#### [INSTRUCTIONS TO FOLLOW]
Exact copy without images: repeat every entry as written.

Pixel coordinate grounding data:
※

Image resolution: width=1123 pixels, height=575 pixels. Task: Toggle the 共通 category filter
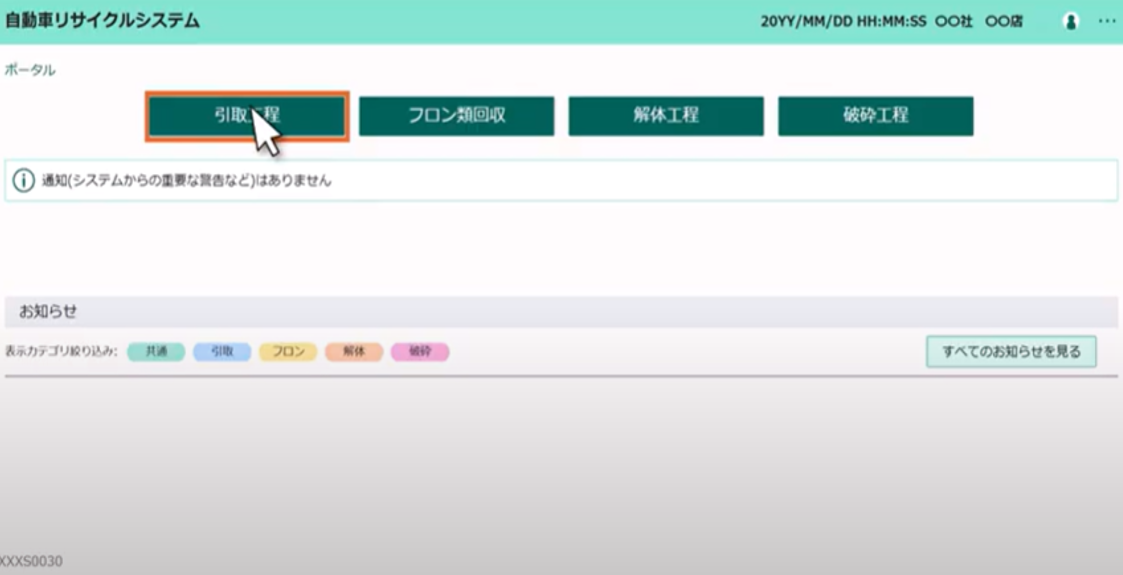click(156, 352)
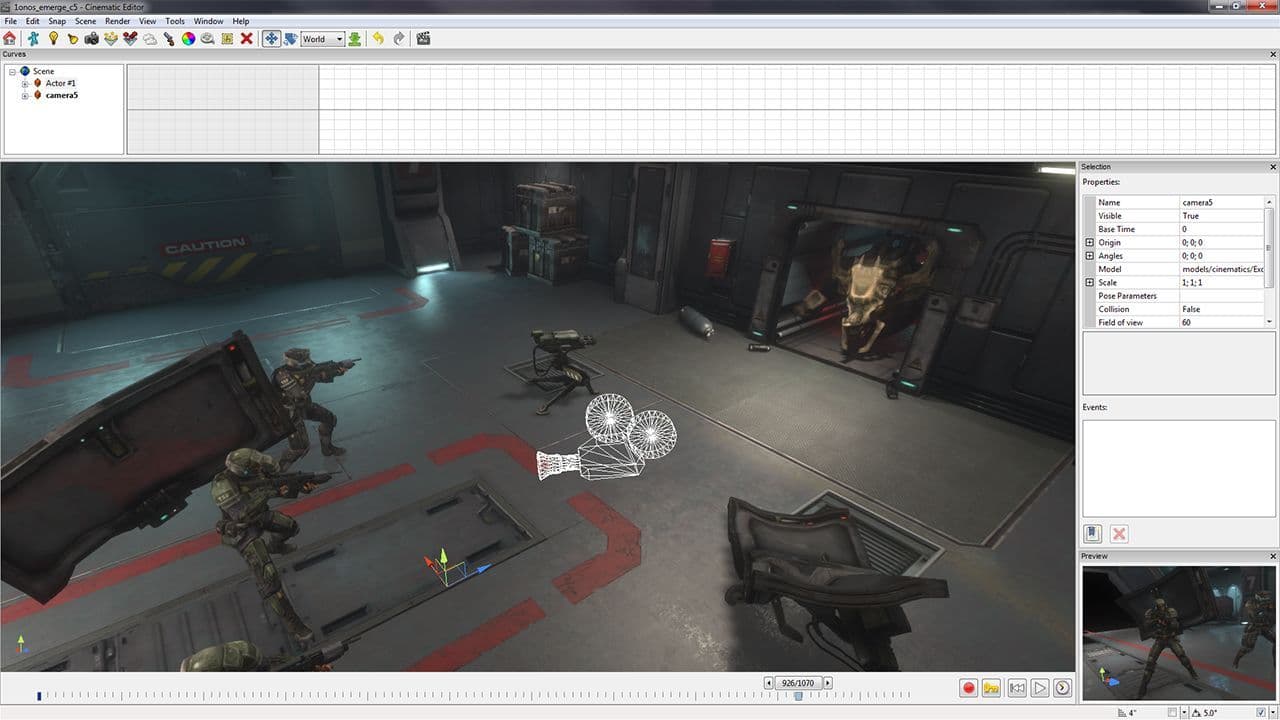Open the Render menu
This screenshot has width=1280, height=720.
point(117,21)
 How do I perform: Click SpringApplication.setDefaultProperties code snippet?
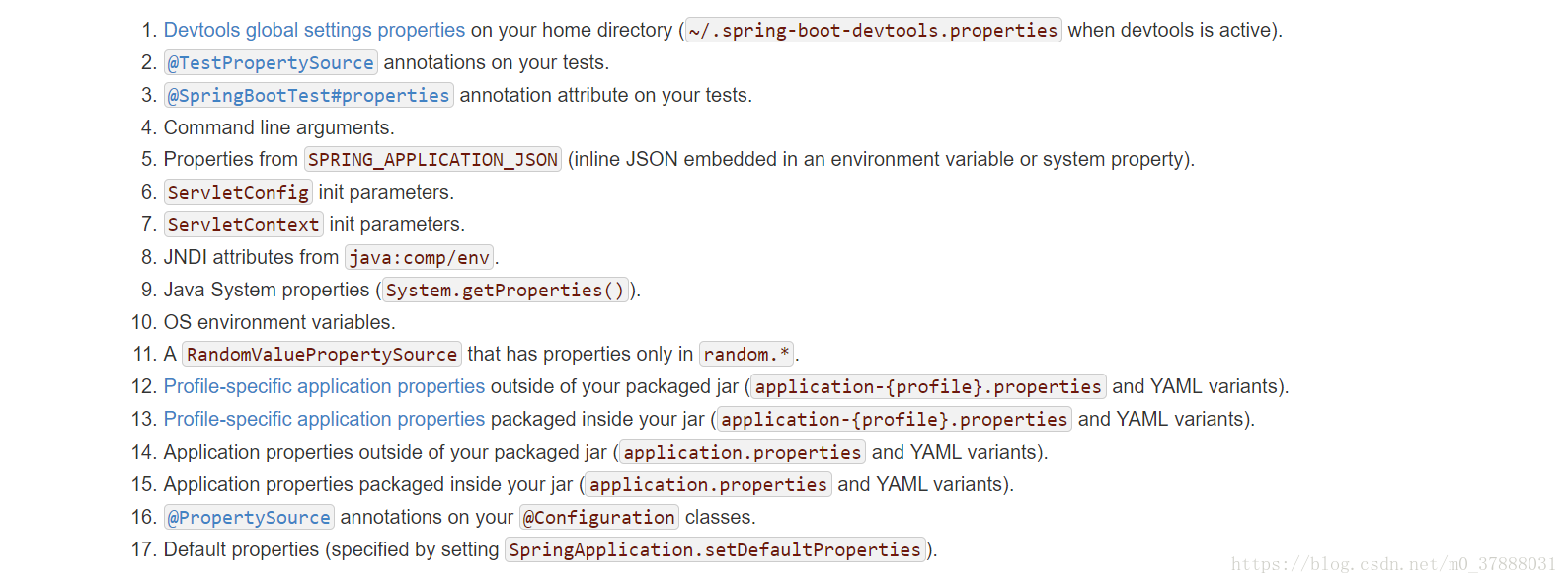(715, 550)
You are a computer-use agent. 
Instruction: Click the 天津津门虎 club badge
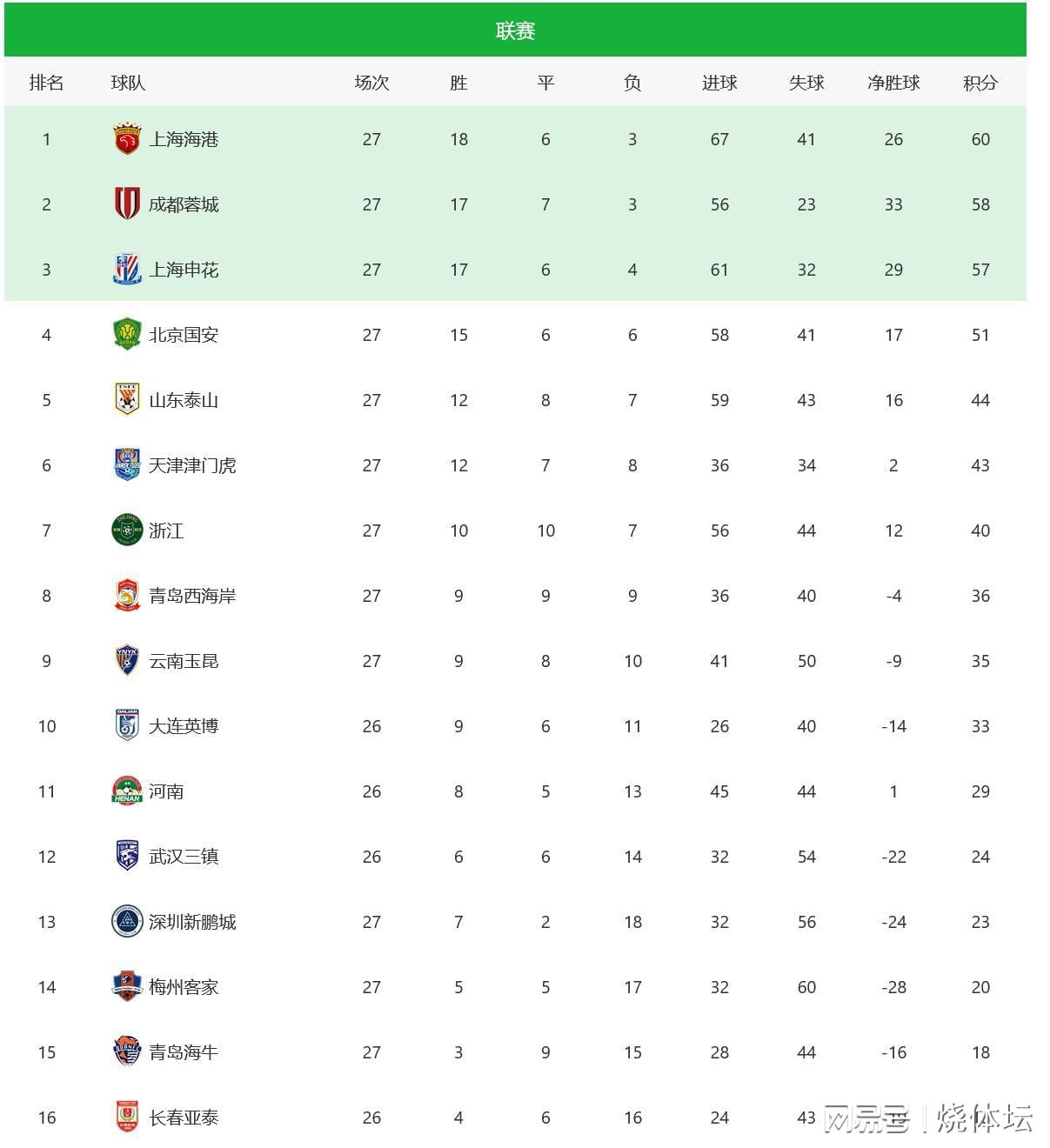point(127,465)
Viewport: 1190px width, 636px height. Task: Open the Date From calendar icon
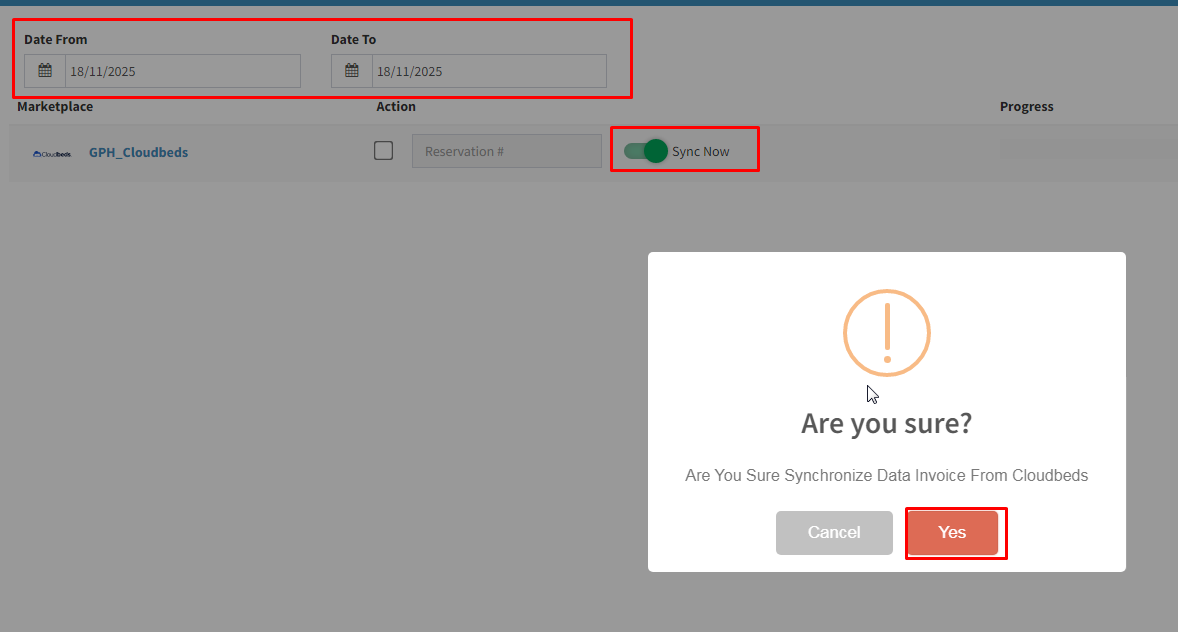click(45, 71)
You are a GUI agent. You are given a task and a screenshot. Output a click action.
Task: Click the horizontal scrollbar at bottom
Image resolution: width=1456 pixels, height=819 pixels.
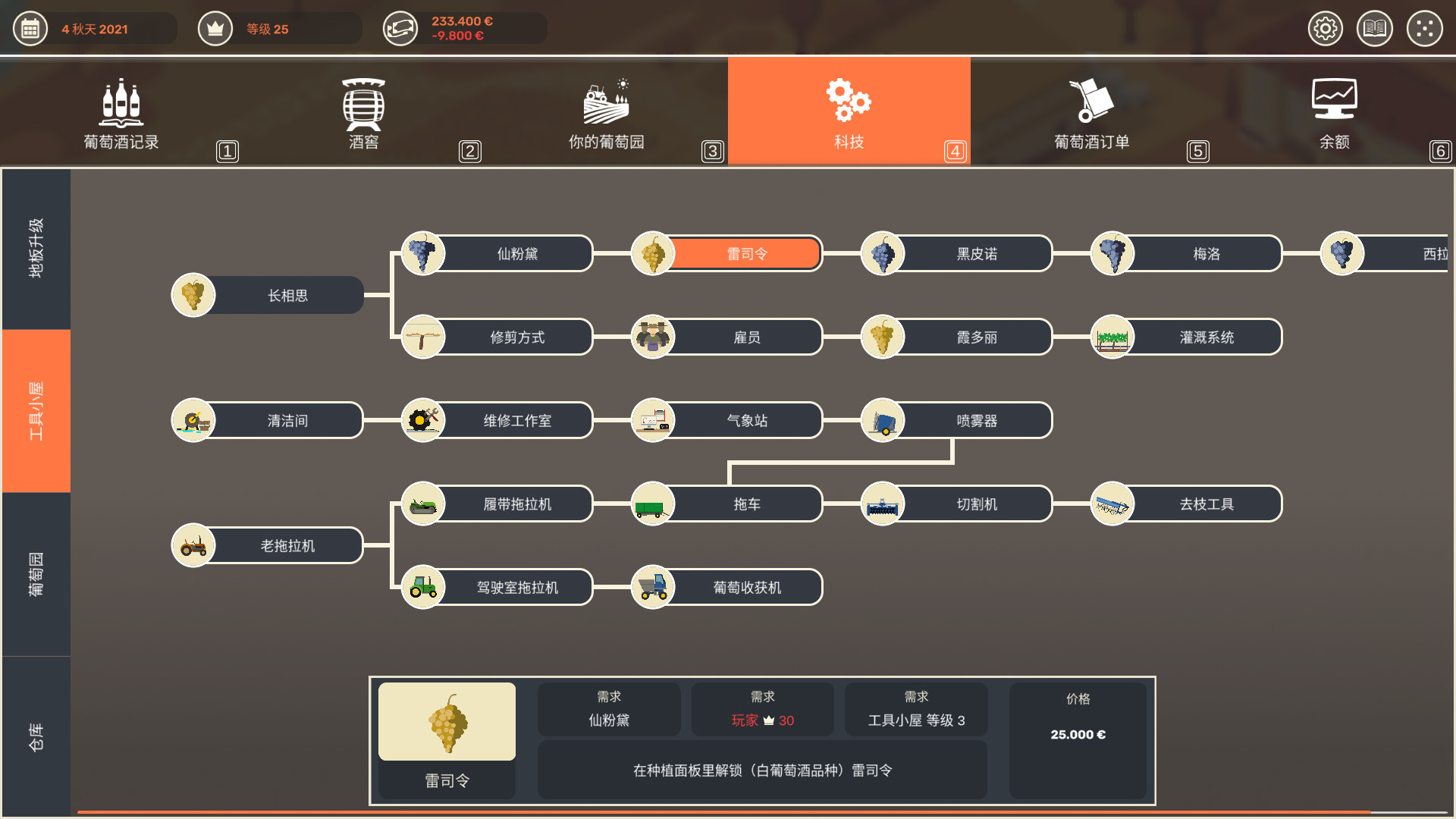[724, 812]
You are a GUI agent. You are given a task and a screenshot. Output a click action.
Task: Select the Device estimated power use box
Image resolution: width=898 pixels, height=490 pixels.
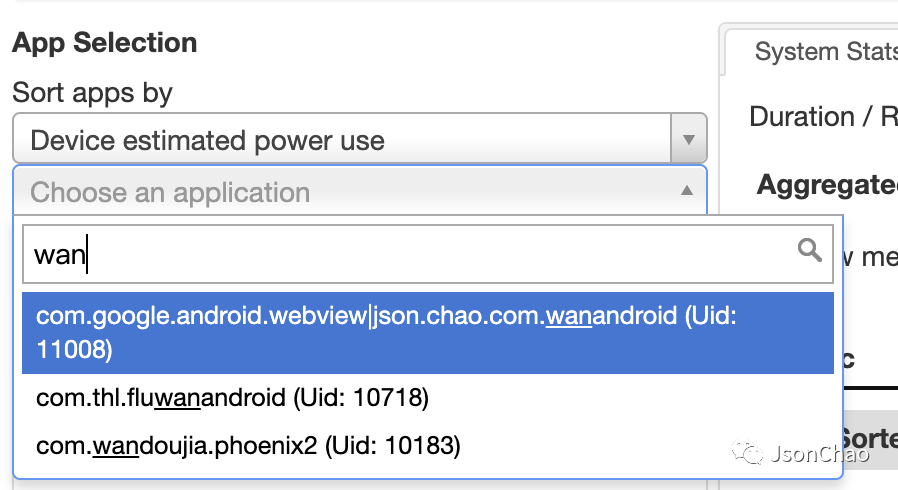click(342, 140)
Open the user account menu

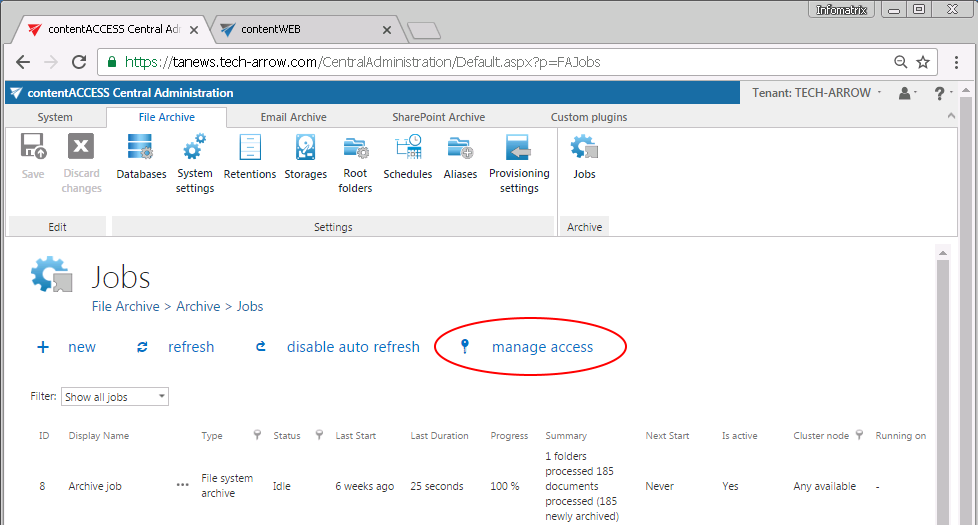(906, 93)

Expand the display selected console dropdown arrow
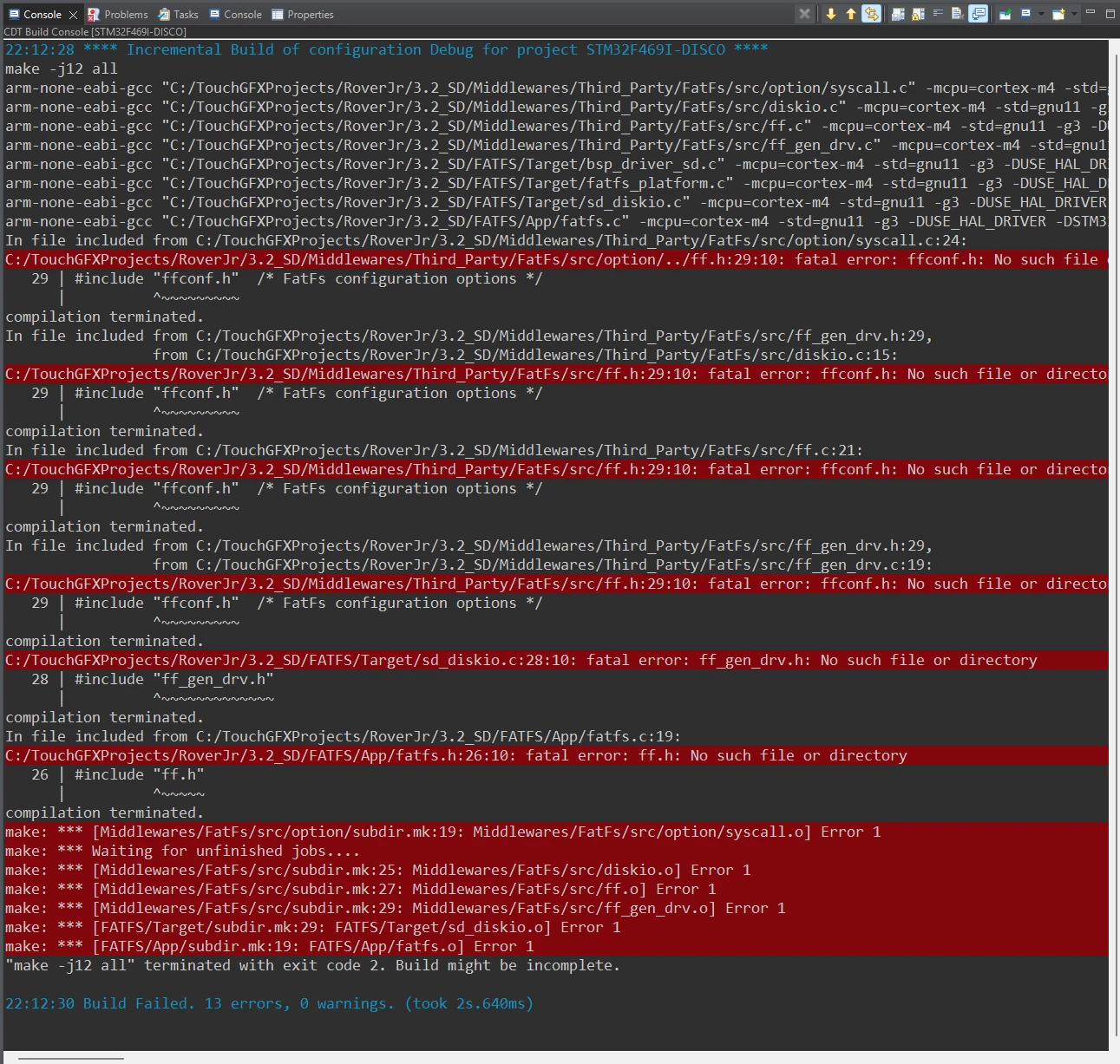[1041, 14]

※

#### [SOLUTION TO THIS PROBLEM]
Image resolution: width=1123 pixels, height=575 pixels. Task: Toggle the 共通 category filter
click(156, 352)
Open the Render menu
This screenshot has width=1280, height=720.
point(117,21)
 How do I perform: Click SpringApplication.setDefaultProperties code snippet?
(715, 550)
You are a computer-use agent. 
Instruction: Click the 天津津门虎 club badge
point(127,465)
Viewport: 1190px width, 636px height. Task: Open the Date From calendar icon
click(45, 71)
You are a GUI agent. You are given a task and a screenshot. Output a click action.
Task: Click the horizontal scrollbar at bottom
Image resolution: width=1456 pixels, height=819 pixels.
[724, 812]
You are a GUI agent. You are given a task and a screenshot. Output a click action.
Task: Select the Device estimated power use box
Image resolution: width=898 pixels, height=490 pixels.
click(342, 140)
Open the user account menu

(906, 93)

Expand the display selected console dropdown arrow
[1041, 14]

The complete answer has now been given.